I was sleep-deprived today, and took a double-shot on an empty stomach, and so spend the rest of the day on the fine line you tread when the caffeine inside you is drawing out of an already overdrawn bank. I suppose it was a good thing that I tread this line with some of my lunch group, who know me/tolerate me enough to let it slide and humor me. Otherwise that line would very soon turn angry. I would be walking the angry line. You don’t want to see me walking the angry line.

Yung Han, who may or may not mind my nicknaming him Monkey-Boy for his amazing climbing skills (and, you’ll soon learn, other fun reasons), decided today was the day he climbed a tree.
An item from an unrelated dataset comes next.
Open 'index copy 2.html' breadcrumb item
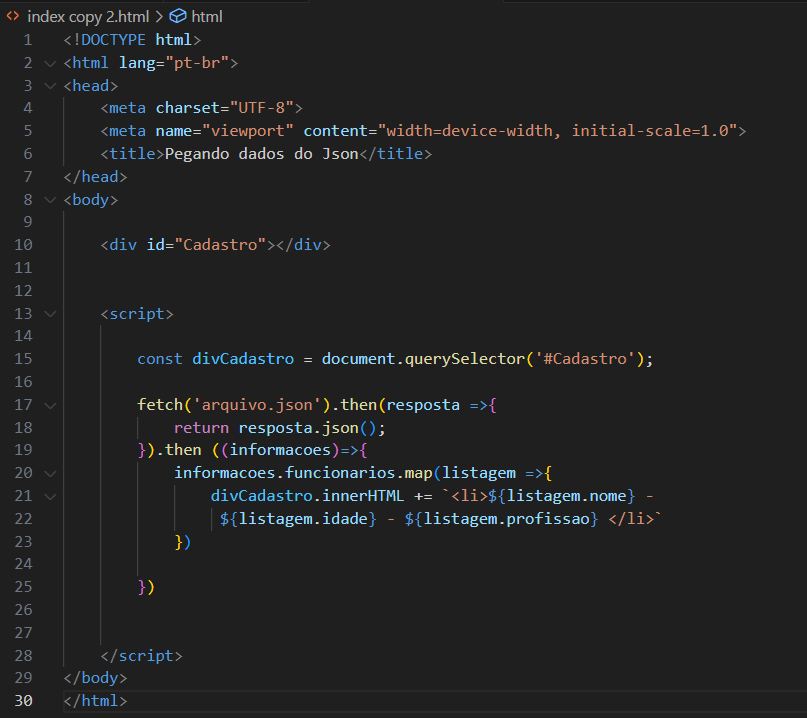Viewport: 807px width, 718px height. [88, 16]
Annie noticed a bunch of bananas hanging off the branch of a very un-banana tree, and Yung Han, being the smart-minded Asian that he is, decided those bananas would be wasted, and are expensive, and so he climbed the tree from which they hung, and brought it down with him – not before spending a good 20 seconds looking a bit like a stranded cat.

The bananas were the short, fat kind, dark green, smelled like fresh cucumbers, and had seeds in them.

He carried his bananas proudly to his next class.

I skipped my first tute today of the semester.

Like I said, I’m in a mood where I don’t know what my mood is, so I felt like not knowing the topic for this week seemed like a fitting companion.

Alex.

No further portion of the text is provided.